Page:
<<<<

Re: What's the progress of per cgroup background reclaim?

Ying Han <yinghan@xxxxxxxxxx> · Thu, 15 Mar 2012 09:31:38 -0700

On Wed, Mar 14, 2012 at 8:12 PM, Zhu Yanhai <zhu.yanhai@xxxxxxxxx> wrote:
> 2012/3/15 Ying Han <yinghan@xxxxxxxxxx>:
>> On Wed, Mar 14, 2012 at 12:53 AM, Zhu Yanhai <zhu.yanhai@xxxxxxxxx> wrote:
>>> Hi all,
>>> Just a quick question, could you please tell me what's the current
>>> status of the development of per cgroup background reclaim? This topic
>>> seems to be silent after Han Ying's patchset V7
>>> (http://lwn.net/Articles/440073/) and Kame's async reclaim patchset V3
>>> (https://lkml.org/lkml/2011/5/26/20), and I can't find it in
>>> memcg-devel tree either.
>>> Is anyone still working on this?
>>
>> There were some discussions on going w/ per-memcg kswapd thread or
>> workqueue by that time. And now I think we agree to go w/ the
>> per-memcg thread model.  I haven't done much work since then, and one
>> of questions is to demonstrate the need of this feature.
>>
>> I am glad you are asking, do you have workload showing problems w/o it?
>
> Yes, the background is we have a cluster of about 3k-4k servers, all
> running JVMs. Because the load of each Java application is small, we
> gave each of them a small GC heap, which was 1.5GB or so. Then to take
> full use of the huge memory of the servers, we setup several XEN based
> virtual machines on each physical box, each XEN VM had one single JVM
> running in it.

>>>>

Required actions:
1 - Answer these from the thread:
(a) Which version of Han Ying's patchset is mentioned?
(b) Which model does the reply say they now agree to go with?
(c) About how large was the GC heap given to each Java application?
2 - Copy everything in the thread from "On Wed, Mar 14, 2012 at 8:12" down to "memcg-devel tree either.".

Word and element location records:
<<<<

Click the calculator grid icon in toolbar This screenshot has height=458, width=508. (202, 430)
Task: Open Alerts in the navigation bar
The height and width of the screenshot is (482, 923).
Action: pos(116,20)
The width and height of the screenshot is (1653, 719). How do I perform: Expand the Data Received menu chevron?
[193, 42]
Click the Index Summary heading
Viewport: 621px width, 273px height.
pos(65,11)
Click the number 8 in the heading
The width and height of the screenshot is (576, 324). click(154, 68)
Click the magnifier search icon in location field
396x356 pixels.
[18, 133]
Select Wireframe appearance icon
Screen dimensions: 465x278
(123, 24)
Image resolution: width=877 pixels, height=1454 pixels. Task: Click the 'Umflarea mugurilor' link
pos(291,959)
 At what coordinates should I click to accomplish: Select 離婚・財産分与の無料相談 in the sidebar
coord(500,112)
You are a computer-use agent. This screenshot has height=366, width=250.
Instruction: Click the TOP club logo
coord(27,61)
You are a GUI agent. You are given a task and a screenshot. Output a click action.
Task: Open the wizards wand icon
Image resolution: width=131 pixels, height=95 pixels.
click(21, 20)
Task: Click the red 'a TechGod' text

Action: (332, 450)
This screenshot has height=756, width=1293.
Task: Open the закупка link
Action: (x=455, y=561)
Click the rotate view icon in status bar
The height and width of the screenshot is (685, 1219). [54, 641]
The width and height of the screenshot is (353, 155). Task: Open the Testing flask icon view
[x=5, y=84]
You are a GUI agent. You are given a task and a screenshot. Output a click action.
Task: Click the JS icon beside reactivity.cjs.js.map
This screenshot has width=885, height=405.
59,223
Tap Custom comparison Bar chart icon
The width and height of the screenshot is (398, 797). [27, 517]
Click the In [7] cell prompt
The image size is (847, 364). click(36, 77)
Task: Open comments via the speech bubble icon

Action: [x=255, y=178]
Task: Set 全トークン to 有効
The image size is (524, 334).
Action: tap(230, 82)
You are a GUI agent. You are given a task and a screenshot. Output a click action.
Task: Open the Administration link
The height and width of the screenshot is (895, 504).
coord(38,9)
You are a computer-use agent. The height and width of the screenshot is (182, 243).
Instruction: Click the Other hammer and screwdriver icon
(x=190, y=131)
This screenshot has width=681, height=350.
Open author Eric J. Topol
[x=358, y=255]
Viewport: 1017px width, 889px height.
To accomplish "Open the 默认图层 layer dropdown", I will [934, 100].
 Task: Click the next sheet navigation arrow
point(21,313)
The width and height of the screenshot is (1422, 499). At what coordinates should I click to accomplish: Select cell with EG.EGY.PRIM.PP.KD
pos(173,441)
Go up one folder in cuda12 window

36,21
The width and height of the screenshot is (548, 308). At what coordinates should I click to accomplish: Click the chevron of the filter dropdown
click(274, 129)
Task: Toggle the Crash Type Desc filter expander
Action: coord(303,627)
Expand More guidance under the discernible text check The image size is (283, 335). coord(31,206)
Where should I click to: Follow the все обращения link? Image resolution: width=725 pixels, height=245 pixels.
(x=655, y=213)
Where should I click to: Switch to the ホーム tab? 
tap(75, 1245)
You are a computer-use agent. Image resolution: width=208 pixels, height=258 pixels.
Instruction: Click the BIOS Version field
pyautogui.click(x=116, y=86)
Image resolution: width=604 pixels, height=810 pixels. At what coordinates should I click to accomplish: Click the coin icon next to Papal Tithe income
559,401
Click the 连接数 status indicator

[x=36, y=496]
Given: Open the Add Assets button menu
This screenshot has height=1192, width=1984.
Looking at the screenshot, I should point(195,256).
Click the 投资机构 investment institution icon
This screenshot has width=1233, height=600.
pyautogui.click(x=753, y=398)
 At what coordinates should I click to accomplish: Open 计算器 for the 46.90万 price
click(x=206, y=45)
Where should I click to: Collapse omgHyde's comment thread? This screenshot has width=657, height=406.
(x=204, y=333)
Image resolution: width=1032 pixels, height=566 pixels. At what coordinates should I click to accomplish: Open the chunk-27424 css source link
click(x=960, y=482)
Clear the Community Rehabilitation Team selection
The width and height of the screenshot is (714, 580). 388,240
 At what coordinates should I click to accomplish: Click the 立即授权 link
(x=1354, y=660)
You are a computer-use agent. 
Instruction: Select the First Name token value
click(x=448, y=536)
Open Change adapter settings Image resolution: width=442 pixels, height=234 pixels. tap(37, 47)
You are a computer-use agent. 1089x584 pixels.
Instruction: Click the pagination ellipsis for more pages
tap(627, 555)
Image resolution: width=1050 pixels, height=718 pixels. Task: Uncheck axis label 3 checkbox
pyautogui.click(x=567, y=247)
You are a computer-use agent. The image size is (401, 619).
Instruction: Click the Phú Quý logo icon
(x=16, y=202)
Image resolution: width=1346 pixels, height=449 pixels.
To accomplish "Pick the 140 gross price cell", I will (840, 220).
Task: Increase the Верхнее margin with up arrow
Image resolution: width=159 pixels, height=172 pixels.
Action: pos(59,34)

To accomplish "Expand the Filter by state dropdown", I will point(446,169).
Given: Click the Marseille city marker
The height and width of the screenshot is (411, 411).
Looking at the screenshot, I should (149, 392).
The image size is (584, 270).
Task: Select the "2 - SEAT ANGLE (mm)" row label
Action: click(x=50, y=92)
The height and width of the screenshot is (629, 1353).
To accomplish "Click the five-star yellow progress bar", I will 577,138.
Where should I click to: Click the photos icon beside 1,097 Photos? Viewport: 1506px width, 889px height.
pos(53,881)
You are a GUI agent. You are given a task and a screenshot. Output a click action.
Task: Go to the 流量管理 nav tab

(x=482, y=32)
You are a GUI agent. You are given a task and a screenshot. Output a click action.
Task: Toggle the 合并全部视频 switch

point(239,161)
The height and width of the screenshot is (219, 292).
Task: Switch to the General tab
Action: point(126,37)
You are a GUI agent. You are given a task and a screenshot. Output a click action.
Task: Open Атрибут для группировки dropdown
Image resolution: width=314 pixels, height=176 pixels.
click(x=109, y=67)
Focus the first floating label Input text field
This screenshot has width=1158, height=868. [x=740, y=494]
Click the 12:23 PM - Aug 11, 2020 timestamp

>>>>

Task answers:
1 -
(a) V7
(b) The per-memcg thread model
(c) 1.5GB or so

2 -
On Wed, Mar 14, 2012 at 8:12 PM, Zhu Yanhai <zhu.yanhai@xxxxxxxxx> wrote:
> 2012/3/15 Ying Han <yinghan@xxxxxxxxxx>:
>> On Wed, Mar 14, 2012 at 12:53 AM, Zhu Yanhai <zhu.yanhai@xxxxxxxxx> wrote:
>>> Hi all,
>>> Just a quick question, could you please tell me what's the current
>>> status of the development of per cgroup background reclaim? This topic
>>> seems to be silent after Han Ying's patchset V7
>>> (http://lwn.net/Articles/440073/) and Kame's async reclaim patchset V3
>>> (https://lkml.org/lkml/2011/5/26/20), and I can't find it in
>>> memcg-devel tree either.